**Try it**
Every record has to be written out exactly, with no line missing.
─── Source data
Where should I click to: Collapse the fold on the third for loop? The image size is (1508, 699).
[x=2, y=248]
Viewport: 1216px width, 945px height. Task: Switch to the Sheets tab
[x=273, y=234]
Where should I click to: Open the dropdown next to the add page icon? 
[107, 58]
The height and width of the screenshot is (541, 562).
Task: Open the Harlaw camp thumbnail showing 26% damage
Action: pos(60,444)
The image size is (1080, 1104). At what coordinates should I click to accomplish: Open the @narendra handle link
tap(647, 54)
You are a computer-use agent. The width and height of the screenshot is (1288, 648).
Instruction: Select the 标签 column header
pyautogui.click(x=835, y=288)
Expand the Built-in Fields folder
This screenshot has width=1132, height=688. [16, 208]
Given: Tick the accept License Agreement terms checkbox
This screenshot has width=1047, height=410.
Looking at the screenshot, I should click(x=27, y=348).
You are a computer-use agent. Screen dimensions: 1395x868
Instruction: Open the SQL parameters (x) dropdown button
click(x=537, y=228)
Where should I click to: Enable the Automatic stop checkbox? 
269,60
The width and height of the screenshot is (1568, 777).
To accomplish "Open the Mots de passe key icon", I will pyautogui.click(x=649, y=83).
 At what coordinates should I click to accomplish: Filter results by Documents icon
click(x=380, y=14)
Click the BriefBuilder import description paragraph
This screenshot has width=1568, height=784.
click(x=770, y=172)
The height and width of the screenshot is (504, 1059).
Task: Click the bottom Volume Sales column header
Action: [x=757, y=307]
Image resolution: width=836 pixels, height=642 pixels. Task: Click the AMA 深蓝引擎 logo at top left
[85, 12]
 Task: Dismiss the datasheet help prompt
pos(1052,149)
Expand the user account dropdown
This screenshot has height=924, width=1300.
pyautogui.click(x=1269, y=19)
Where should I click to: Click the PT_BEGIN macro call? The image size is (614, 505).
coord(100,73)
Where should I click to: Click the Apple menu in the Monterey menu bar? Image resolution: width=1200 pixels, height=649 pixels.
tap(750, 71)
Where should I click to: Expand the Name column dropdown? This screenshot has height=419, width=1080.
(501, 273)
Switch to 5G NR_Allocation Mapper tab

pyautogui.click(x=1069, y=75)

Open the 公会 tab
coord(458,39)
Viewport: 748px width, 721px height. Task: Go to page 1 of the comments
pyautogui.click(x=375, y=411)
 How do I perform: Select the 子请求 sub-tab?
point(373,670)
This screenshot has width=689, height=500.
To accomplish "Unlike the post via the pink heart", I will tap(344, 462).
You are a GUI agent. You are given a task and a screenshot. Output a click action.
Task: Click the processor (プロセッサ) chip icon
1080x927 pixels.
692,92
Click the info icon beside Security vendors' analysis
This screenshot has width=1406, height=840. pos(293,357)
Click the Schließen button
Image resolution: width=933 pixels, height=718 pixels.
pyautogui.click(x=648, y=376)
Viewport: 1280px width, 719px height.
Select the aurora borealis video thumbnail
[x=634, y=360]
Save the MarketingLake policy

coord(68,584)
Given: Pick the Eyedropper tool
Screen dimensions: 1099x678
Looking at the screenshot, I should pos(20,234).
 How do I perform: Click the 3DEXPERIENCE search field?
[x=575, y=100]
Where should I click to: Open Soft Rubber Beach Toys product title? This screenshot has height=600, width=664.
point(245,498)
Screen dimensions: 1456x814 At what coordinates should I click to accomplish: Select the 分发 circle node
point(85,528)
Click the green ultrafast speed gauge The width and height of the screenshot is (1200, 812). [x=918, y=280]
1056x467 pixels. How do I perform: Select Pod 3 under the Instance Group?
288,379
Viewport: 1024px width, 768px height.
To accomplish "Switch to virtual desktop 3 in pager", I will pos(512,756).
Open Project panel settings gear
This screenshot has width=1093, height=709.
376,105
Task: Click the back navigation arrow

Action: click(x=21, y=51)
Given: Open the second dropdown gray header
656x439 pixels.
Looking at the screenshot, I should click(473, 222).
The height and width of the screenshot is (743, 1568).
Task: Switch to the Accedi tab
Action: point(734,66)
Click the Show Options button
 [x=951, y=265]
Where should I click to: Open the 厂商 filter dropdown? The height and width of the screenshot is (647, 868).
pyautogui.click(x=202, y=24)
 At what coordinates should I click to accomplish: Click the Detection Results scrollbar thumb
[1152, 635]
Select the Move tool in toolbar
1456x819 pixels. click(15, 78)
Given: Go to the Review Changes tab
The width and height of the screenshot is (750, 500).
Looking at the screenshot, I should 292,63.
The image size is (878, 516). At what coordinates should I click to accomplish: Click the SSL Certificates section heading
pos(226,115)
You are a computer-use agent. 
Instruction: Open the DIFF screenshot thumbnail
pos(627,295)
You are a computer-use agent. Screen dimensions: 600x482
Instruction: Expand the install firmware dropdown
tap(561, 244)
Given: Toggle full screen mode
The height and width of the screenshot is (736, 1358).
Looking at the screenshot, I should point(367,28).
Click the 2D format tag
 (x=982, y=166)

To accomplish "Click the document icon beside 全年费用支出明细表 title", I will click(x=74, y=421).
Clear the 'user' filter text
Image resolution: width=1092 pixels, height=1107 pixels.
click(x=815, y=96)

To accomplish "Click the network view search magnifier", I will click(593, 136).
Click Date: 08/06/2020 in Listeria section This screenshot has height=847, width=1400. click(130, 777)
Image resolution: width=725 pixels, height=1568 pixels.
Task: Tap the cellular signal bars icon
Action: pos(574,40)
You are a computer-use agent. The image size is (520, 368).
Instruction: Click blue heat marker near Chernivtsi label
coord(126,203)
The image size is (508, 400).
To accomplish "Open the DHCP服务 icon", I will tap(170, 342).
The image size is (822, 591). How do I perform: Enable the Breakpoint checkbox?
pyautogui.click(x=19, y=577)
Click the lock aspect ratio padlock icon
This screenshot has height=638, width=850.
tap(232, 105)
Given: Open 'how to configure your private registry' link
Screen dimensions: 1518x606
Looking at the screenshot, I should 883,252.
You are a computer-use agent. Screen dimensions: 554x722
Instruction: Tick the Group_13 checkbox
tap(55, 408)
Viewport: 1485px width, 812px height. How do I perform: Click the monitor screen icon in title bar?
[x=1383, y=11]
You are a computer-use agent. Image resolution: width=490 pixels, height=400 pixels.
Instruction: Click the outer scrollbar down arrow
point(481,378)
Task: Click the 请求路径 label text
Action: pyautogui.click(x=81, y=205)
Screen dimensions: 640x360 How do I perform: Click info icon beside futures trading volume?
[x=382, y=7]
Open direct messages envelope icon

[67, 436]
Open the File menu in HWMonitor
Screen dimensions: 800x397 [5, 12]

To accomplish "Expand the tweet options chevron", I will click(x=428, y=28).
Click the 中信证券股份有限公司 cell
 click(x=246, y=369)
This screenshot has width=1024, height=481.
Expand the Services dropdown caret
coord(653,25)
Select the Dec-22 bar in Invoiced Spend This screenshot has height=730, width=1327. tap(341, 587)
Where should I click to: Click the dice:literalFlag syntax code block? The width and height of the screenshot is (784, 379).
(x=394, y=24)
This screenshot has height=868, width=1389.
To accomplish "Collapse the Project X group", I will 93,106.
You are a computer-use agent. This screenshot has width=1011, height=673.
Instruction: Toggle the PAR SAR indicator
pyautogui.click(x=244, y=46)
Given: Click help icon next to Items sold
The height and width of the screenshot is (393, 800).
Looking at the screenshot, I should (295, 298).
──────
**Result of this exercise**
Where should I click to: Collapse the fold on the third for loop? The image size is (1508, 699).
[x=2, y=248]
Viewport: 1216px width, 945px height. Task: Switch to the Sheets tab
[x=273, y=234]
Where should I click to: Open the dropdown next to the add page icon? 
[107, 58]
The height and width of the screenshot is (541, 562).
Task: Open the Harlaw camp thumbnail showing 26% damage
Action: pos(60,444)
The image size is (1080, 1104). At what coordinates should I click to accomplish: Open the @narendra handle link
tap(647, 54)
You are a computer-use agent. The width and height of the screenshot is (1288, 648).
Instruction: Select the 标签 column header
pyautogui.click(x=835, y=288)
Expand the Built-in Fields folder
This screenshot has width=1132, height=688. [16, 208]
Given: Tick the accept License Agreement terms checkbox
This screenshot has width=1047, height=410.
Looking at the screenshot, I should click(x=27, y=348).
You are a computer-use agent. Screen dimensions: 1395x868
Instruction: Open the SQL parameters (x) dropdown button
click(x=537, y=228)
Where should I click to: Enable the Automatic stop checkbox? 
269,60
The width and height of the screenshot is (1568, 777).
To accomplish "Open the Mots de passe key icon", I will pyautogui.click(x=649, y=83).
 At what coordinates should I click to accomplish: Filter results by Documents icon
click(x=380, y=14)
Click the BriefBuilder import description paragraph
This screenshot has width=1568, height=784.
click(x=770, y=172)
The height and width of the screenshot is (504, 1059).
Task: Click the bottom Volume Sales column header
Action: [x=757, y=307]
Image resolution: width=836 pixels, height=642 pixels. Task: Click the AMA 深蓝引擎 logo at top left
[85, 12]
 Task: Dismiss the datasheet help prompt
pos(1052,149)
Expand the user account dropdown
This screenshot has height=924, width=1300.
pyautogui.click(x=1269, y=19)
Where should I click to: Click the PT_BEGIN macro call? The image size is (614, 505).
coord(100,73)
Where should I click to: Click the Apple menu in the Monterey menu bar? Image resolution: width=1200 pixels, height=649 pixels.
tap(750, 71)
Where should I click to: Expand the Name column dropdown? This screenshot has height=419, width=1080.
(501, 273)
Switch to 5G NR_Allocation Mapper tab

pyautogui.click(x=1069, y=75)

Open the 公会 tab
coord(458,39)
Viewport: 748px width, 721px height. Task: Go to page 1 of the comments
pyautogui.click(x=375, y=411)
 How do I perform: Select the 子请求 sub-tab?
point(373,670)
This screenshot has width=689, height=500.
To accomplish "Unlike the post via the pink heart", I will tap(344, 462).
You are a GUI agent. You are given a task and a screenshot. Output a click action.
Task: Click the processor (プロセッサ) chip icon
1080x927 pixels.
692,92
Click the info icon beside Security vendors' analysis
This screenshot has width=1406, height=840. pos(293,357)
Click the Schließen button
Image resolution: width=933 pixels, height=718 pixels.
pyautogui.click(x=648, y=376)
Viewport: 1280px width, 719px height.
Select the aurora borealis video thumbnail
[x=634, y=360]
Save the MarketingLake policy

coord(68,584)
Given: Pick the Eyedropper tool
Screen dimensions: 1099x678
Looking at the screenshot, I should pos(20,234).
 How do I perform: Click the 3DEXPERIENCE search field?
[x=575, y=100]
Where should I click to: Open Soft Rubber Beach Toys product title? This screenshot has height=600, width=664.
point(245,498)
Screen dimensions: 1456x814 At what coordinates should I click to accomplish: Select the 分发 circle node
point(85,528)
Click the green ultrafast speed gauge The width and height of the screenshot is (1200, 812). [x=918, y=280]
1056x467 pixels. How do I perform: Select Pod 3 under the Instance Group?
288,379
Viewport: 1024px width, 768px height.
To accomplish "Switch to virtual desktop 3 in pager", I will pos(512,756).
Open Project panel settings gear
This screenshot has width=1093, height=709.
376,105
Task: Click the back navigation arrow

Action: click(x=21, y=51)
Given: Open the second dropdown gray header
656x439 pixels.
Looking at the screenshot, I should click(473, 222).
The height and width of the screenshot is (743, 1568).
Task: Switch to the Accedi tab
Action: point(734,66)
Click the Show Options button
 [x=951, y=265]
Where should I click to: Open the 厂商 filter dropdown? The height and width of the screenshot is (647, 868).
pyautogui.click(x=202, y=24)
 At what coordinates should I click to accomplish: Click the Detection Results scrollbar thumb
[1152, 635]
Select the Move tool in toolbar
1456x819 pixels. click(15, 78)
Given: Go to the Review Changes tab
The width and height of the screenshot is (750, 500).
Looking at the screenshot, I should 292,63.
The image size is (878, 516). At what coordinates should I click to accomplish: Click the SSL Certificates section heading
pos(226,115)
You are a computer-use agent. 
Instruction: Open the DIFF screenshot thumbnail
pos(627,295)
You are a computer-use agent. Screen dimensions: 600x482
Instruction: Expand the install firmware dropdown
tap(561, 244)
Given: Toggle full screen mode
The height and width of the screenshot is (736, 1358).
Looking at the screenshot, I should point(367,28).
Click the 2D format tag
 (x=982, y=166)

To accomplish "Click the document icon beside 全年费用支出明细表 title", I will click(x=74, y=421).
Clear the 'user' filter text
Image resolution: width=1092 pixels, height=1107 pixels.
click(x=815, y=96)

To accomplish "Click the network view search magnifier", I will click(593, 136).
Click Date: 08/06/2020 in Listeria section This screenshot has height=847, width=1400. click(130, 777)
Image resolution: width=725 pixels, height=1568 pixels.
Task: Tap the cellular signal bars icon
Action: pos(574,40)
You are a computer-use agent. The image size is (520, 368).
Instruction: Click blue heat marker near Chernivtsi label
coord(126,203)
The image size is (508, 400).
To accomplish "Open the DHCP服务 icon", I will tap(170, 342).
The image size is (822, 591). How do I perform: Enable the Breakpoint checkbox?
pyautogui.click(x=19, y=577)
Click the lock aspect ratio padlock icon
This screenshot has height=638, width=850.
tap(232, 105)
Given: Open 'how to configure your private registry' link
Screen dimensions: 1518x606
Looking at the screenshot, I should 883,252.
You are a computer-use agent. Screen dimensions: 554x722
Instruction: Tick the Group_13 checkbox
tap(55, 408)
Viewport: 1485px width, 812px height. How do I perform: Click the monitor screen icon in title bar?
[x=1383, y=11]
You are a computer-use agent. Image resolution: width=490 pixels, height=400 pixels.
Instruction: Click the outer scrollbar down arrow
point(481,378)
Task: Click the 请求路径 label text
Action: pyautogui.click(x=81, y=205)
Screen dimensions: 640x360 How do I perform: Click info icon beside futures trading volume?
[x=382, y=7]
Open direct messages envelope icon

[67, 436]
Open the File menu in HWMonitor
Screen dimensions: 800x397 [5, 12]

To accomplish "Expand the tweet options chevron", I will click(x=428, y=28).
Click the 中信证券股份有限公司 cell
 click(x=246, y=369)
This screenshot has width=1024, height=481.
Expand the Services dropdown caret
coord(653,25)
Select the Dec-22 bar in Invoiced Spend This screenshot has height=730, width=1327. tap(341, 587)
Where should I click to: Click the dice:literalFlag syntax code block? The width and height of the screenshot is (784, 379).
(x=394, y=24)
This screenshot has height=868, width=1389.
To accomplish "Collapse the Project X group", I will 93,106.
You are a computer-use agent. This screenshot has width=1011, height=673.
Instruction: Toggle the PAR SAR indicator
pyautogui.click(x=244, y=46)
Given: Click help icon next to Items sold
The height and width of the screenshot is (393, 800).
Looking at the screenshot, I should (295, 298).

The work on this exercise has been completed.